Defeating the Trojans has become an exclusive validation, unattainable for four years running, while the five-year streak of Big Game victories means that just about nobody on campus remembers what it's like to see the Cardinal hoisting the Axe.
Maybe that streak has affected the suspense of the game.
Maybe the fan finds it easier to get up for the national power than the team that is once again digging its spikes into the conference cellar.
But for the players, nothing is as big as the Big Game.
"(USC is) just another game during the season," says Forsett. "This, we got this (media conference in San Francisco), go around doing events. It's definitely a special time."
True, there's no love lost between Cal and the Trojans.
"But Stanford's right down the street," says Gibson. "And that's the biggest game that we can play in."
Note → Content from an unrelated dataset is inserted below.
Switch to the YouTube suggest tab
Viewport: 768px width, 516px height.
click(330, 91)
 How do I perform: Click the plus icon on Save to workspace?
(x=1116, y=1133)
One image from Stanford's season will go down as a defining moment of the year in college football.
It's a fade to the left side of the end zone at the Coliseum, a floating pass from backup quarterback Tavita Pritchard that is snatched out of the Los Angeles night by a leaping Mark Bradford, making a sudden reality out of the previously unthinkable.
Some people called it the biggest upset in the history of college football.
Cardinal senior defensive end Udeme Udofia was privileged enough to live it and, should Stanford pull another upset this weekend against Cal, he doesn't hesitate to say which win would mean more.
"Oh, definitely beating Cal," says Udofia. "They're our rival."
So defeating a Bears squad that has lost five of its last six would top walking into the Coliseum and shocking the sporting world.
"Almost anytime someone finds out you're a Stanford football player, they ask you, `Did you beat Cal?' or, `Are you going to beat Cal?'" says Sanchez. "It's pretty much the first thing on anyone's mind."
Like Justin Forsett said, USC is just another game on the roster. For 11 Saturdays out of the year, Cal and Stanford play for conference and national standing, to impress voters and move up in polls.
On the 12th Saturday, it's bragging rights and local supremacy, history and tradition. The old adage is true: when it comes to the Big Game, you can throw out the records.
"You ask any guy on the team if they could just have one win all season, they would say Cal," says Udofia. "That's how important the game is."
There is a distinct possibility that, had Thomas DeCoud and Jim Cullom ever met, they would easily have come to an understanding.
It seems that Cullom recognized that he was a part of something greater than himself--a tradition that has spanned generations and long outlasted the men who began it.
A rivalry that, in its 110th installment, is in no danger of dying out.
That much is clear in listening to DeCoud speak at a media conference in San Francisco, the very same city where, 115 years ago, Cal and Stanford went head to head for the very first time.
"We understand that we're playing for something that's been going on a whole lot longer than we've been on this planet," he says. "We're taking part in something that covers a lot more ground than we have and a lot more time than we could ever imagine. We're a part of history."